<<<<

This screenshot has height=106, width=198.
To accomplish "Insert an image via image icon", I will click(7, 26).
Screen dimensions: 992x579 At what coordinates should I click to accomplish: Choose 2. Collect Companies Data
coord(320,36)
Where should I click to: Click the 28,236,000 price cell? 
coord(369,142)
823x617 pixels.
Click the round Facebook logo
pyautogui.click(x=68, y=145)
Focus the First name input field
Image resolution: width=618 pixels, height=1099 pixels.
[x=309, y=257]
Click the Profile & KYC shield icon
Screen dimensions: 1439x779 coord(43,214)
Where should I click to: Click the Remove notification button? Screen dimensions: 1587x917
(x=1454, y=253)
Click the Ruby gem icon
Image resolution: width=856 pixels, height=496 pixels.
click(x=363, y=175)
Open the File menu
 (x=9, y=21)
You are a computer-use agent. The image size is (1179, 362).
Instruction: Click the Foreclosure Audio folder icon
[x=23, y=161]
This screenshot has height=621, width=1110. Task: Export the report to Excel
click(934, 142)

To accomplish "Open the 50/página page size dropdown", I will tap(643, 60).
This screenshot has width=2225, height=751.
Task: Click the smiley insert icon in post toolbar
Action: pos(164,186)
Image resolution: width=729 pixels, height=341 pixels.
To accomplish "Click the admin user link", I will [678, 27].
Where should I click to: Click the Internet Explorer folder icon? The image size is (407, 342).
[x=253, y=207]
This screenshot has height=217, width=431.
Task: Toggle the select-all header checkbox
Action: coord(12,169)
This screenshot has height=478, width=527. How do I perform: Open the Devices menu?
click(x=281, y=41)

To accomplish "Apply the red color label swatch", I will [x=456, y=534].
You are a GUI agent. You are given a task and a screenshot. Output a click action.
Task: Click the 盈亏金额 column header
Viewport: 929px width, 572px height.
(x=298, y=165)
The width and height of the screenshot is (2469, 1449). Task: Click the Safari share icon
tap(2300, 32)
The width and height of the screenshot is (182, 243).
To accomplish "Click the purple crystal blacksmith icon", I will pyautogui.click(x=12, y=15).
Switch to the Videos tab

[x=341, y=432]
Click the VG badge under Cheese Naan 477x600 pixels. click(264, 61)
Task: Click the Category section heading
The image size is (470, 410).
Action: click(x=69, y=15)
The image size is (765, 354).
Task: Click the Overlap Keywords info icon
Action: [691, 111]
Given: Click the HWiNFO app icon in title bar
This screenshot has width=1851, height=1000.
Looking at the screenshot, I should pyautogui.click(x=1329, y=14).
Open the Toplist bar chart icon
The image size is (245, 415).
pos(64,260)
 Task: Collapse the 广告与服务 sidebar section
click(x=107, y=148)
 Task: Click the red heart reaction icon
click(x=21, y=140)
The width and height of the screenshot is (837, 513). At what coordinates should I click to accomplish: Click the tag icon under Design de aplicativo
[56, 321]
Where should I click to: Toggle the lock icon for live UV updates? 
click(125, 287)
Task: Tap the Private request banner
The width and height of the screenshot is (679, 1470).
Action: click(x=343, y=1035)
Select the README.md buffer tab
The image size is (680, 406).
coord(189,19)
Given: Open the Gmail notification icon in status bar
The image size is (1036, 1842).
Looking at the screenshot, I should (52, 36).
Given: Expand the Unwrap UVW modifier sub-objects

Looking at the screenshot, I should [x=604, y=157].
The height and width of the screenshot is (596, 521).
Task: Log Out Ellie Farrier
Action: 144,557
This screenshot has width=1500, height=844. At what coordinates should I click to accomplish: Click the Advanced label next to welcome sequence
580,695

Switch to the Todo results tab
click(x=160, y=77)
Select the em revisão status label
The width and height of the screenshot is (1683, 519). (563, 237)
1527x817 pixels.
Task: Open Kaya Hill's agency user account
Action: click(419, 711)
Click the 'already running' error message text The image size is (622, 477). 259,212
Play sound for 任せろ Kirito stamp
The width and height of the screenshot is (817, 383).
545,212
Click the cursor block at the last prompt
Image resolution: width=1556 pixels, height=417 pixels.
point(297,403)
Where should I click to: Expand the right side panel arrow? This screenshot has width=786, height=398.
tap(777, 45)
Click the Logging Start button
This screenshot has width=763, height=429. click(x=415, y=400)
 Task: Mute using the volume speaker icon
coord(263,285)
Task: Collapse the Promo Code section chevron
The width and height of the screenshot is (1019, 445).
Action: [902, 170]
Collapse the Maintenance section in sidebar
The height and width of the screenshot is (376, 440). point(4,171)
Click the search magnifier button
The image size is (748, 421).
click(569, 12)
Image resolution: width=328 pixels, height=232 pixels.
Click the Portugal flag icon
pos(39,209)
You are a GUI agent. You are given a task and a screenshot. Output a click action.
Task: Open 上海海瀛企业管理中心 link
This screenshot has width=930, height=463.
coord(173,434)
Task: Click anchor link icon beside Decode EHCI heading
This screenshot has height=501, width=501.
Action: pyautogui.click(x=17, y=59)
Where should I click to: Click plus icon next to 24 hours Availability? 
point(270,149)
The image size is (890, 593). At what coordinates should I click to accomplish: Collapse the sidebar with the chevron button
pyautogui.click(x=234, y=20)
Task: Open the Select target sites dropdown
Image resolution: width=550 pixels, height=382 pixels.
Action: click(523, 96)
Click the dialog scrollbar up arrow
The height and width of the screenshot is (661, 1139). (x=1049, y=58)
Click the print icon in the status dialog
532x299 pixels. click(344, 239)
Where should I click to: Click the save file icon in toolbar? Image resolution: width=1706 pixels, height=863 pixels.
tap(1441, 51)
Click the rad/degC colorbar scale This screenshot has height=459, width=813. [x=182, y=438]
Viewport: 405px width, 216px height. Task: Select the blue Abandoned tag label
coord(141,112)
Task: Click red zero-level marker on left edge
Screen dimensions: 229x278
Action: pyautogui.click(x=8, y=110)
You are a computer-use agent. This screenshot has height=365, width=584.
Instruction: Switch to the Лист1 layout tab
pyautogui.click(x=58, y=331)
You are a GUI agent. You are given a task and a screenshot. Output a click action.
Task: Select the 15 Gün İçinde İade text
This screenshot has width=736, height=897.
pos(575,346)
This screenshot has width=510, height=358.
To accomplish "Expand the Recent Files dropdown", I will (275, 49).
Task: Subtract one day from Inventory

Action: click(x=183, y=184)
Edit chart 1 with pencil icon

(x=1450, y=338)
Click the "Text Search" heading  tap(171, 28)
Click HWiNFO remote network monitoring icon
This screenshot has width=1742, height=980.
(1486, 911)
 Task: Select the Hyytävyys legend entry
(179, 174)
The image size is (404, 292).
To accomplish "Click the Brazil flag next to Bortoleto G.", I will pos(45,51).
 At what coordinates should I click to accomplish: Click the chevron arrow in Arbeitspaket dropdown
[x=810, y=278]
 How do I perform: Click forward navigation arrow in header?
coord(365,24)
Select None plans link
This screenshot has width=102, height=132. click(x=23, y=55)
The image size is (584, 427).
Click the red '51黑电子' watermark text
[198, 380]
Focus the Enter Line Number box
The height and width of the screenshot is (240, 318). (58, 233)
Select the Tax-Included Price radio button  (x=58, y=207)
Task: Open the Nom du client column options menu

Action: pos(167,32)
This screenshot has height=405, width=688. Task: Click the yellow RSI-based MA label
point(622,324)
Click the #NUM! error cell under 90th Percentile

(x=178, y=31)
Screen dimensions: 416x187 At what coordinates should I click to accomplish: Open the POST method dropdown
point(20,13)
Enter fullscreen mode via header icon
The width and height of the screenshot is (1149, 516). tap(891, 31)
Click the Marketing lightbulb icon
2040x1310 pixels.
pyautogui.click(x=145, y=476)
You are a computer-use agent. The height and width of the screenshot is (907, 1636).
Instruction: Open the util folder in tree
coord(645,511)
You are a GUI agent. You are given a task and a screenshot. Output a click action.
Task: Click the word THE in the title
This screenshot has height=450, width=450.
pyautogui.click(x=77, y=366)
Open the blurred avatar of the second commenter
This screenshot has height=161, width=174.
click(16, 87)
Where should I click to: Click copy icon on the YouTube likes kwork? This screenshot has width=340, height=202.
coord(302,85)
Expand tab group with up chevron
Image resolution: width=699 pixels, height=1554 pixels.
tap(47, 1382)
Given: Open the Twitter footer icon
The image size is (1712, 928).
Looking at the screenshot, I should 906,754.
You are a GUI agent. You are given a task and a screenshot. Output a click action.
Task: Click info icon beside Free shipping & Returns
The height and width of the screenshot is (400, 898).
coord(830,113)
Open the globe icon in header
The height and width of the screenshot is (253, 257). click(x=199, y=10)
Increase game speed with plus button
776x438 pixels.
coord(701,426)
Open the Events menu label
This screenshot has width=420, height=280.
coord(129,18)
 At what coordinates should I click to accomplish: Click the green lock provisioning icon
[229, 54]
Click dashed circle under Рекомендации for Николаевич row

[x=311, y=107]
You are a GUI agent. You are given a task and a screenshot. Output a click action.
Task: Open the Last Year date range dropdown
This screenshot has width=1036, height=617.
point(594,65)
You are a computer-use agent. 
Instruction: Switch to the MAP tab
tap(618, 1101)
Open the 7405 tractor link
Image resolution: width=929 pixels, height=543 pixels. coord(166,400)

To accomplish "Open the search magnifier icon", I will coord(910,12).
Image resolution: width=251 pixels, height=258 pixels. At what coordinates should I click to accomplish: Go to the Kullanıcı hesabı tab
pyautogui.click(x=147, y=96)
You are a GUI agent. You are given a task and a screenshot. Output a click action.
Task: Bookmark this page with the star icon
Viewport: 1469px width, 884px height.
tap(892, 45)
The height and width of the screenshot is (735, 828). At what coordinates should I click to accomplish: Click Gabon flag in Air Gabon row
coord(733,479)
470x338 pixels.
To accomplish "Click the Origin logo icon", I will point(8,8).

>>>>

→ EXERCISE:
Rewrite the part of the material that opens with the line containing "Click the #NUM!" and closes with the line containing "point(20,13)", changing "dropdown" to "menu" and leaving everything else as it is.

→ FULL OUTPUT:
Click the #NUM! error cell under 90th Percentile

(x=178, y=31)
Screen dimensions: 416x187 At what coordinates should I click to accomplish: Open the POST method menu
point(20,13)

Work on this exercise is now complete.